Stored items:
===============

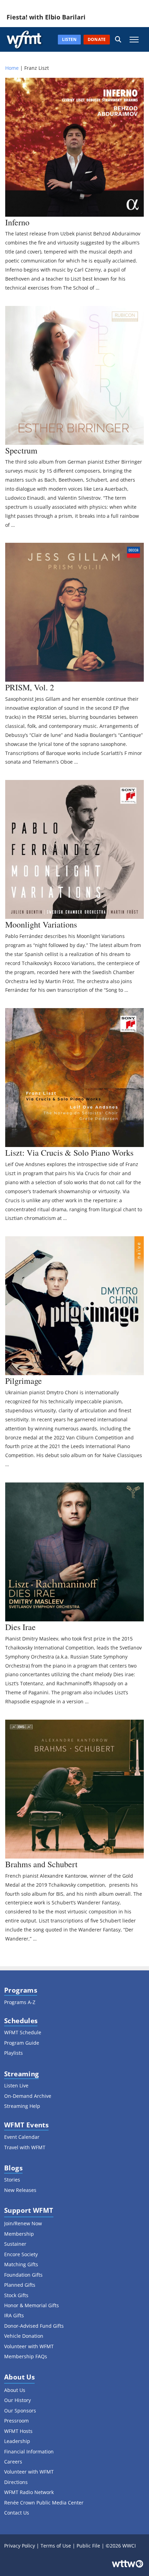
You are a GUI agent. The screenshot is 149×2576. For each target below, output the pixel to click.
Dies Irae (20, 1626)
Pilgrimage (23, 1380)
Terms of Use (56, 2545)
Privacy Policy (19, 2545)
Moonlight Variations (41, 924)
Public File (88, 2545)
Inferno (17, 222)
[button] (118, 39)
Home (12, 68)
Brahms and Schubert (41, 1864)
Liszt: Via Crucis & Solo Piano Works (69, 1152)
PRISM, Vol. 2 (29, 687)
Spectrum (21, 450)
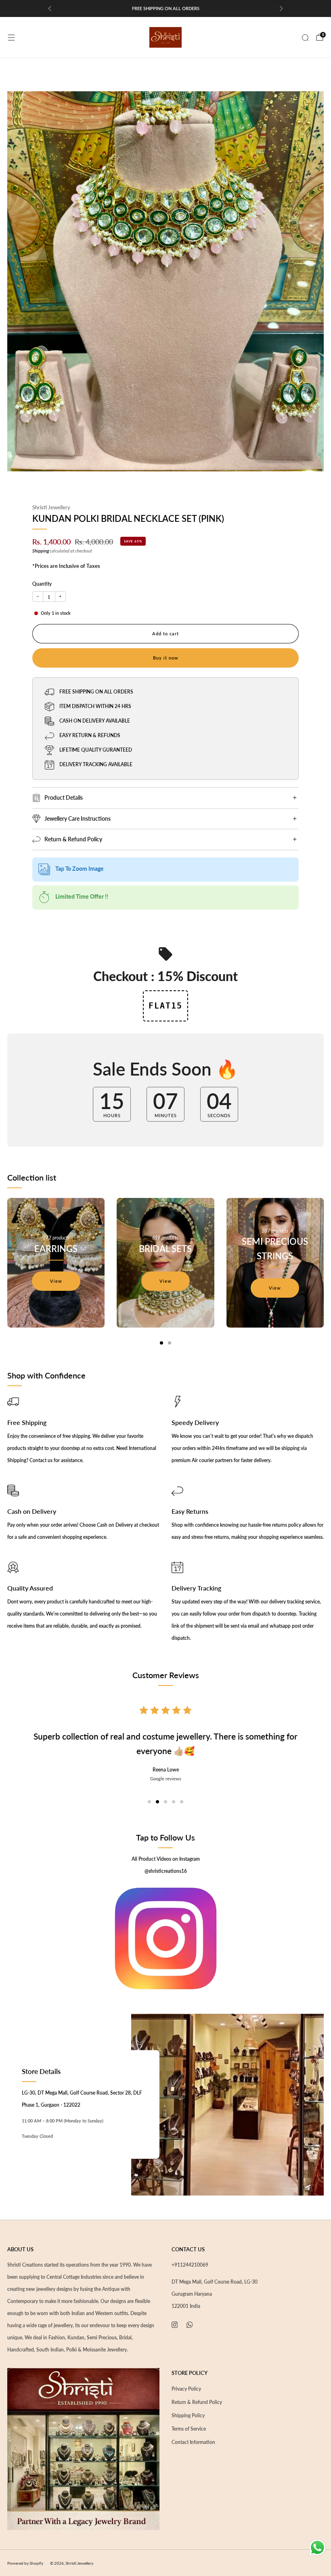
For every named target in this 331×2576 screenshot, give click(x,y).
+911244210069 (190, 2265)
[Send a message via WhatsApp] (317, 2547)
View (56, 1281)
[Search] (305, 38)
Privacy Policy (186, 2389)
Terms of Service (189, 2429)
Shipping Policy (188, 2415)
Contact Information (193, 2442)
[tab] (161, 1343)
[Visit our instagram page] (174, 2324)
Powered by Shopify (25, 2563)
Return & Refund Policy (197, 2402)
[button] (149, 1801)
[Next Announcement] (281, 8)
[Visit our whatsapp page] (189, 2324)
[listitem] (165, 8)
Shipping (40, 550)
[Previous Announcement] (49, 8)
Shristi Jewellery (51, 507)
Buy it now (165, 657)
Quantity (42, 583)
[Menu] (11, 38)
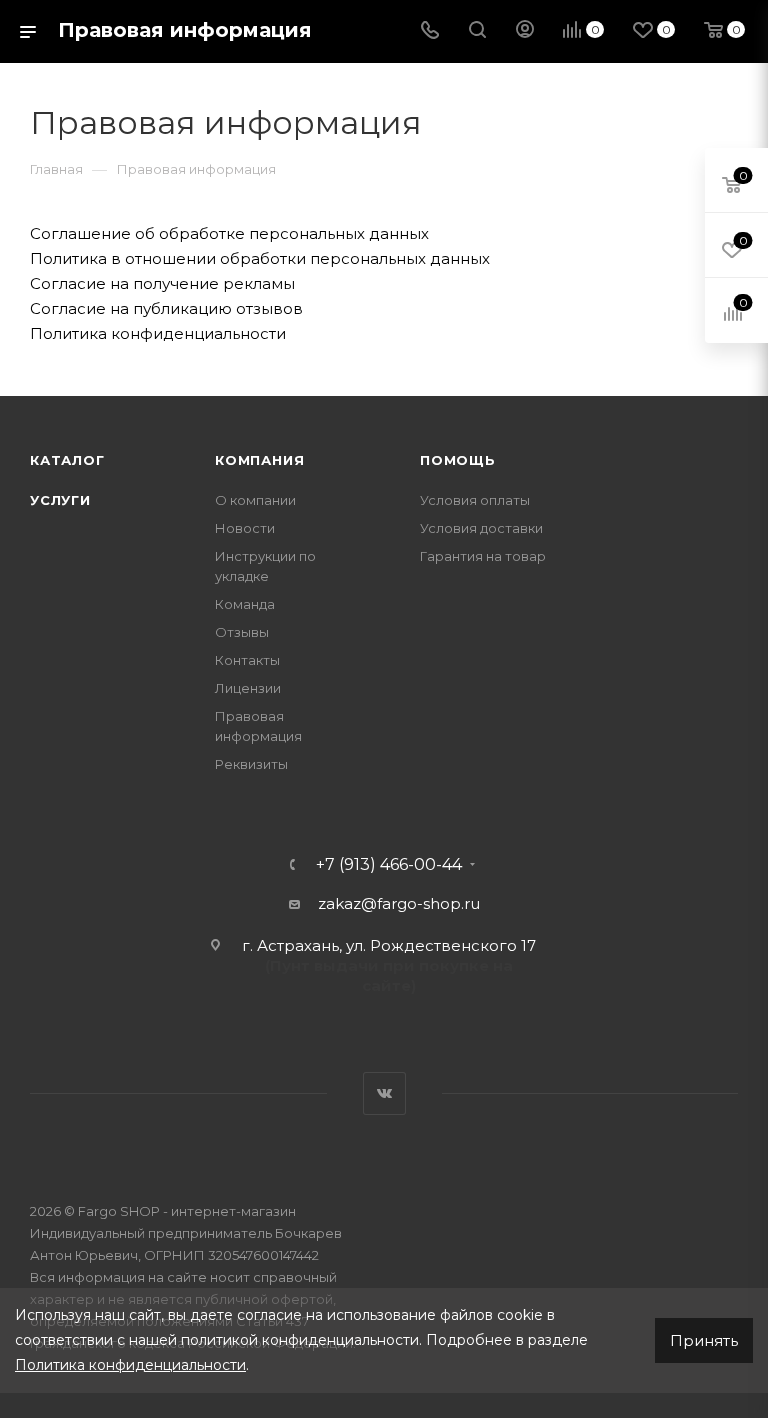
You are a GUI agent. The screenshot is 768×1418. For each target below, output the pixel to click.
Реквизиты (251, 764)
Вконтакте (384, 1093)
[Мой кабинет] (525, 31)
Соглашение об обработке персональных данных (229, 233)
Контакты (247, 660)
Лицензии (248, 688)
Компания (259, 460)
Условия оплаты (475, 500)
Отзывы (242, 632)
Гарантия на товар (483, 556)
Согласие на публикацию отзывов (166, 308)
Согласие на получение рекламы (162, 283)
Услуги (60, 500)
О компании (255, 500)
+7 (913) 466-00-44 (389, 865)
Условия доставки (481, 528)
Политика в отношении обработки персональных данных (260, 258)
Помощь (458, 460)
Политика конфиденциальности (158, 333)
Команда (245, 604)
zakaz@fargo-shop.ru (399, 903)
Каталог (67, 460)
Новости (245, 528)
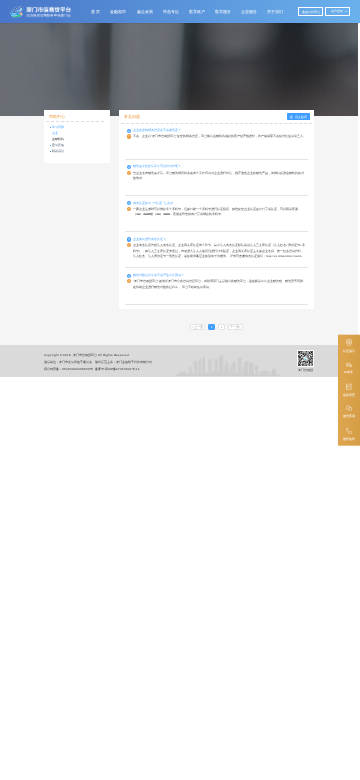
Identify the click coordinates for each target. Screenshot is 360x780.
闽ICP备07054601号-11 (122, 369)
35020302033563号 (77, 369)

===============

> _What you need to do_
In the transcription, every picture is to be excluded and the records above given again exactly.

> _Task solution_
You are a GUI agent. The screenshot is 149×2576. For each target below, output the pixel to click.
Dies Irae (20, 1626)
Pilgrimage (23, 1380)
Terms of Use (56, 2545)
Privacy Policy (19, 2545)
Moonlight Variations (41, 924)
Public File (88, 2545)
Inferno (17, 222)
[button] (118, 39)
Home (12, 68)
Brahms and Schubert (41, 1864)
Liszt: Via Crucis & Solo Piano Works (69, 1152)
PRISM, Vol. 2 (29, 687)
Spectrum (21, 450)
For every named target in this 331×2576 screenshot, give click(x,y).
+911244210069 (190, 2265)
[Send a message via WhatsApp] (317, 2547)
View (56, 1281)
[Search] (305, 38)
Privacy Policy (186, 2389)
Terms of Service (189, 2429)
Shipping Policy (188, 2415)
Contact Information (193, 2442)
[tab] (161, 1343)
[Visit our instagram page] (174, 2324)
Powered by Shopify (25, 2563)
Return & Refund Policy (197, 2402)
[button] (149, 1801)
[Next Announcement] (281, 8)
[Visit our whatsapp page] (189, 2324)
[listitem] (165, 8)
Shipping (40, 550)
[Previous Announcement] (49, 8)
Shristi Jewellery (51, 507)
Buy it now (165, 657)
Quantity (42, 583)
[Menu] (11, 38)
You are a GUI agent. The screenshot is 768×1418. For each target below, output the pixel to click.
Реквизиты (251, 764)
Вконтакте (384, 1093)
[Мой кабинет] (525, 31)
Соглашение об обработке персональных данных (229, 233)
Контакты (247, 660)
Лицензии (248, 688)
Компания (259, 460)
Условия оплаты (475, 500)
Отзывы (242, 632)
Гарантия на товар (483, 556)
Согласие на публикацию отзывов (166, 308)
Согласие на получение рекламы (162, 283)
Услуги (60, 500)
О компании (255, 500)
+7 (913) 466-00-44 (389, 865)
Условия доставки (481, 528)
Политика в отношении обработки персональных данных (260, 258)
Помощь (458, 460)
Политика конфиденциальности (158, 333)
Команда (245, 604)
zakaz@fargo-shop.ru (399, 903)
Каталог (67, 460)
Новости (245, 528)
Identify the click coordinates for each target. Screenshot is 360x780.
闽ICP备07054601号-11 (122, 369)
35020302033563号 (77, 369)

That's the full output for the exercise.